March 31, 1996. The scientific community was surprised to learn that Baxter Healthcare Corporation was halting its phase III trauma study of the oxygen-carrying blood substitute Hemassist after enrolling just 112 patients. The product, which had already showed promise in multiple phase II studies, had not demonstrated the lifesaving potential that researchers had predicted. Instead, the patients who received Hemassist had demonstrated a mortality rate that not only exceeded Baxter's predictions, but far exceeded the mortality rates of patients in the control group who had received whole blood.

In all, 24 of the 50 patients who received Hemassist died. These numbers would have been merely an unfortunate footnote in emergency research if not for one critical distinction: None of the patients had consented to be involved in the study. Baxter's Hemassist study was the first research ever conducted under the new federal regulation allowing some emergency research to be exempted from the requirement of informed consent.

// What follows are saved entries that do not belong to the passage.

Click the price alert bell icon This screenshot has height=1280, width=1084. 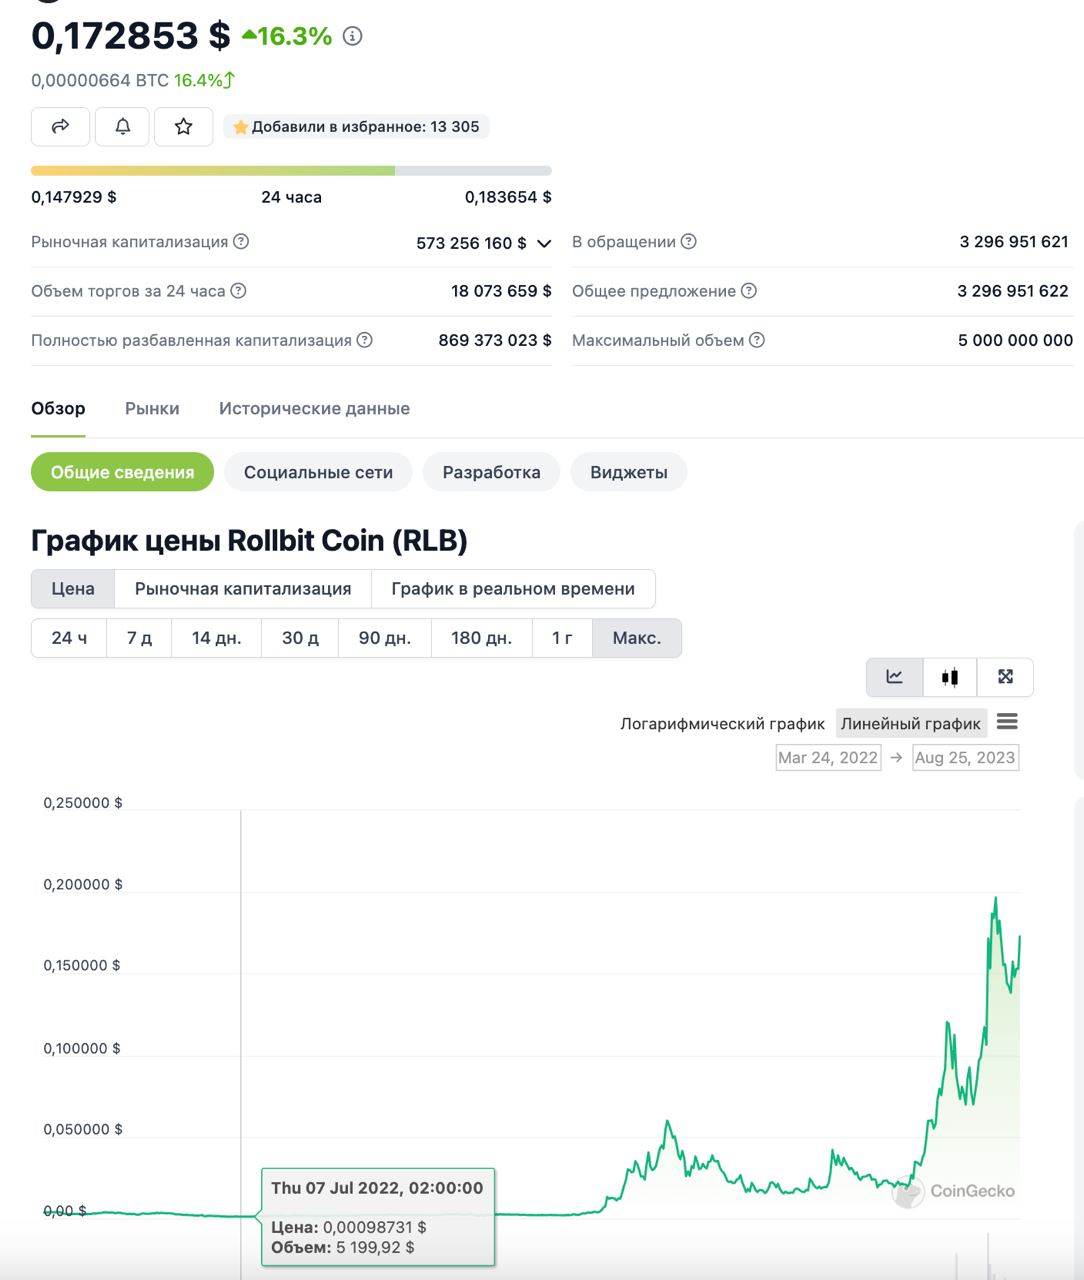(122, 127)
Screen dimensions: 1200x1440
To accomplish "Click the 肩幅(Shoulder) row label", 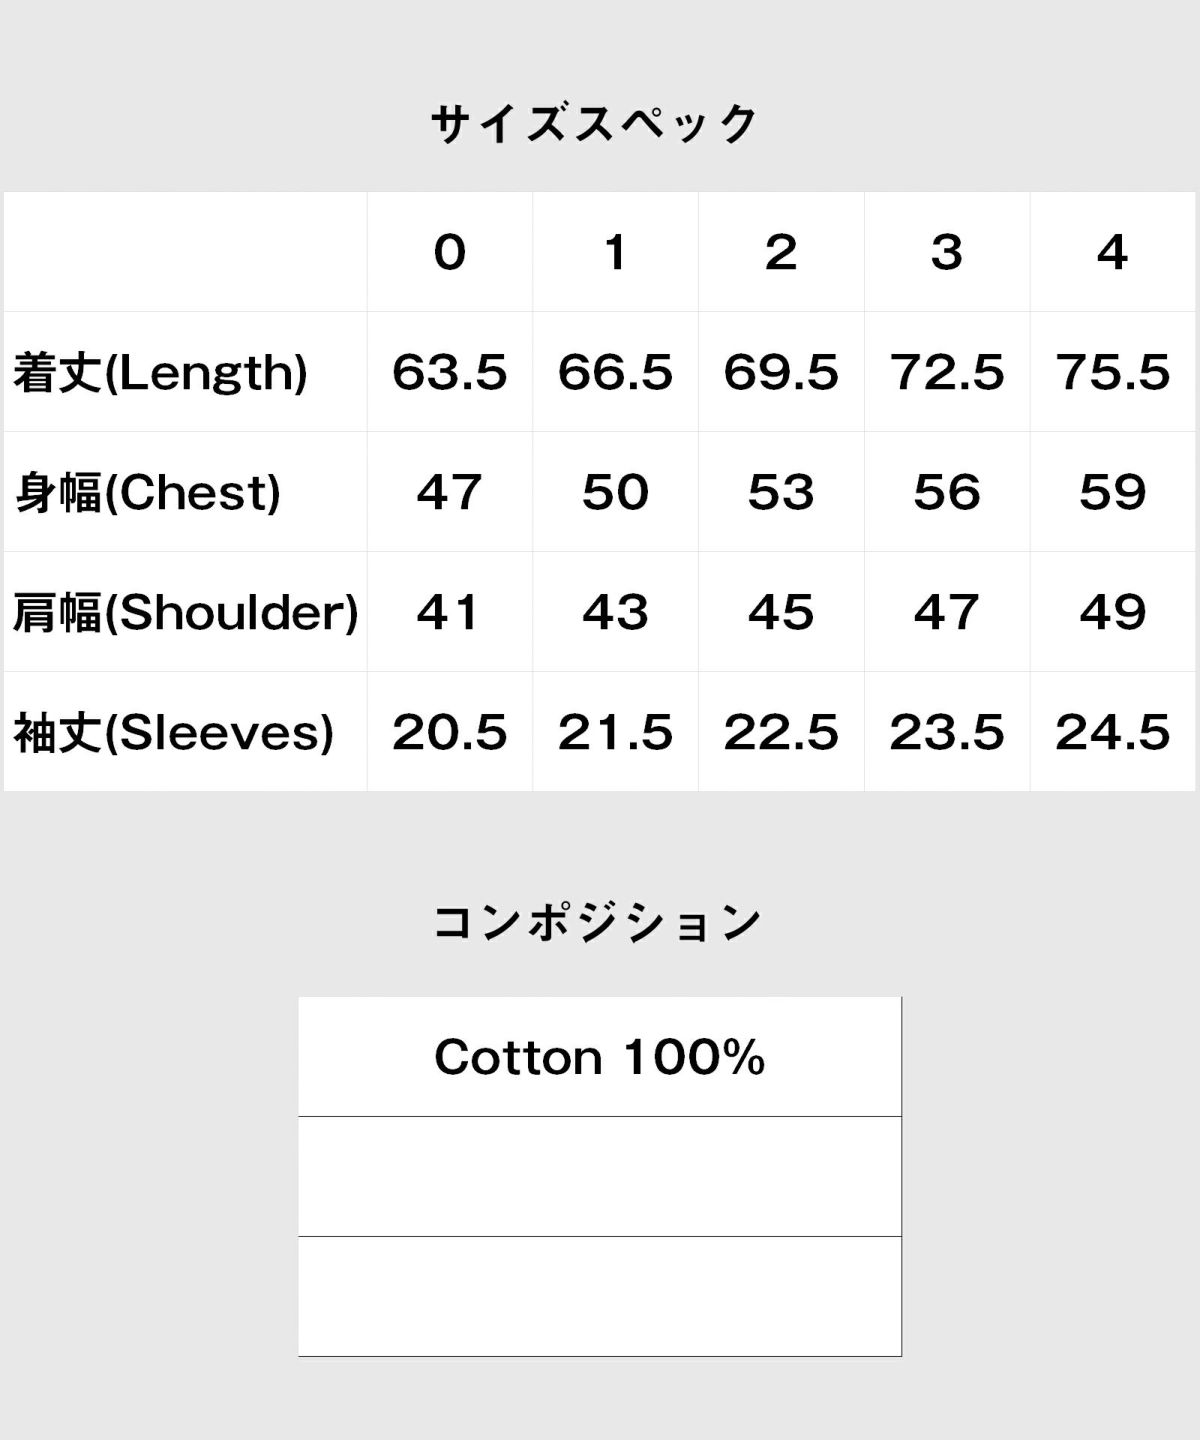I will [x=185, y=612].
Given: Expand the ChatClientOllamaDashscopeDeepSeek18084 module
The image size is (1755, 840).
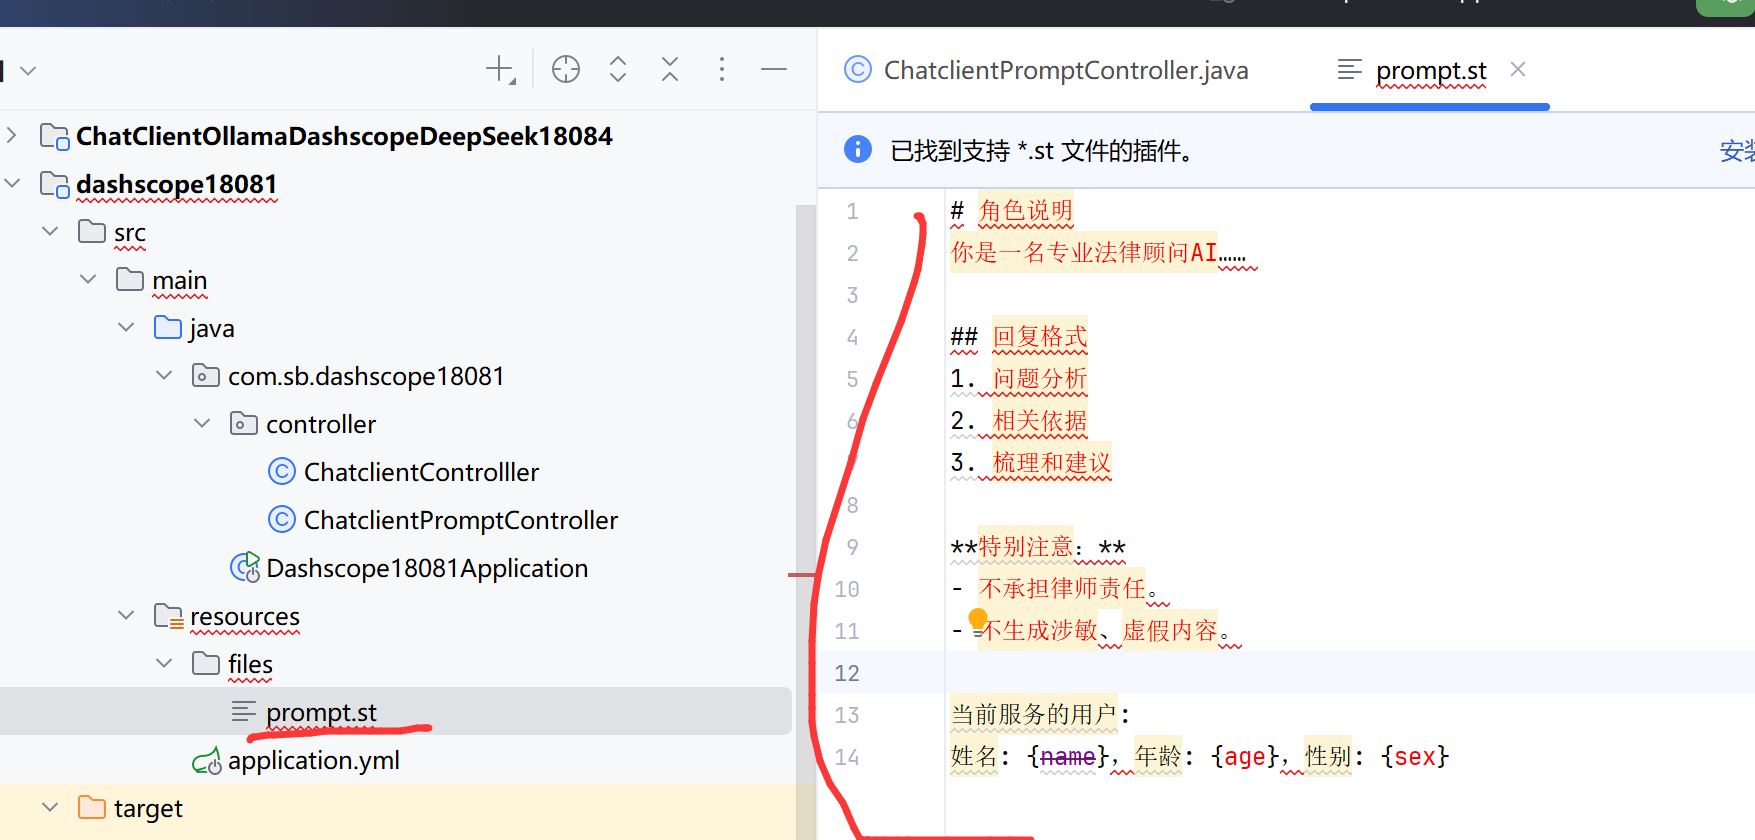Looking at the screenshot, I should coord(13,135).
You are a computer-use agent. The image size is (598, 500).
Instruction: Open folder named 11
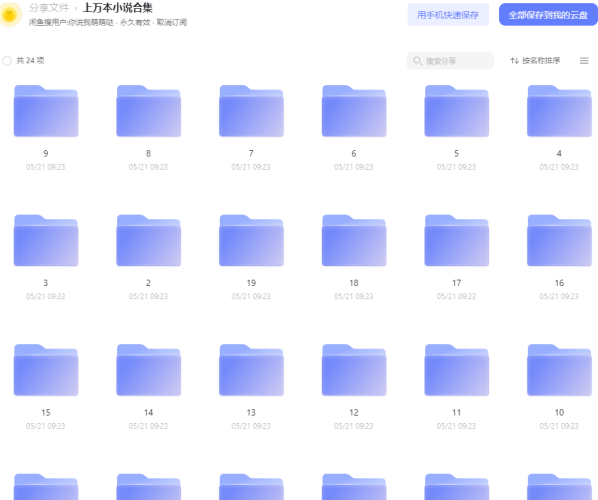(457, 370)
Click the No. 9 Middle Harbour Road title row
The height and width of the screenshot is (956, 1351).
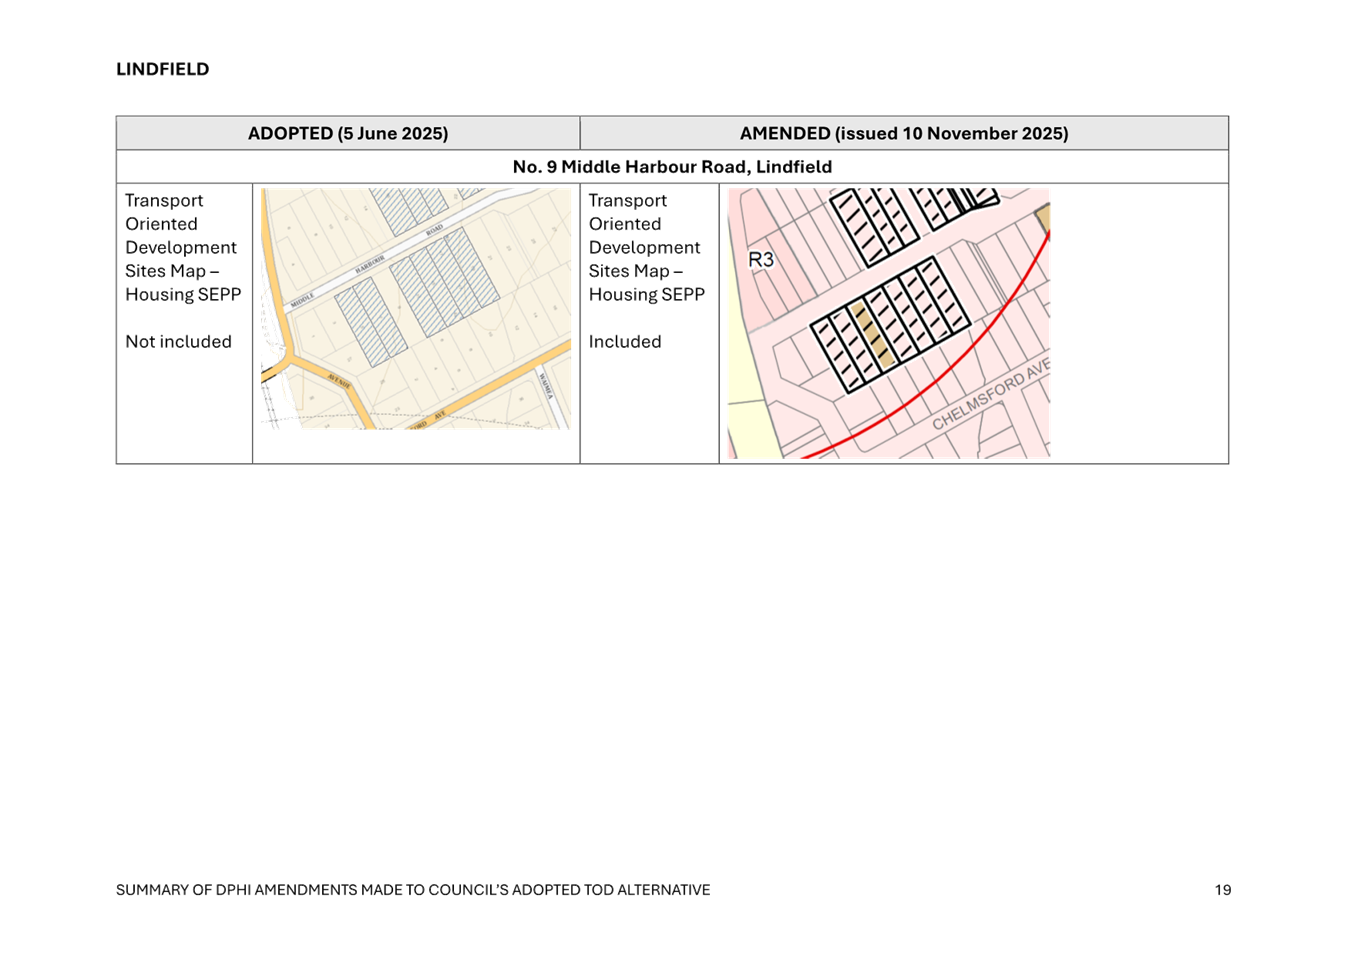pyautogui.click(x=671, y=167)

Hemassist's failure launched a swarm of negative press and brought CFR 50.24 into the spotlight. The media wanted to know, "How could this happen?" An Associated Press headline proclaimed "Blood Trials Done Without Consent." Websites devoted to warning the public of becoming guinea pigs popped up, and reporters unfairly compared the research to barbaric studies conducted by the Third Reich during World War II.

The shockwave of bad press sent Baxter Healthcare's stock plummeting and eventually led Baxter to withdraw Hemassist from all clinical trials, costing the company an estimated $500 million.

All predictions had been that the trial would be a perfect debut for the new exception to informed consent rule. A product that had proved itself in multiple phase II studies would be given to critically ill trauma patients who could not possibly provide informed consent. It was the type of study for which 50.24 was designed. What could go wrong?

The Rule (In a Nutshell)

When I say "the rule," I am specifically referring to the Code of Federal Regulations Title 21, Volume One, Part 50.24, which provides the first exception to a long-standing rule requiring informed consent of all human participants in medical research. The authors of 50.24 (as it is known in research circles) didn't offer the exception lightly.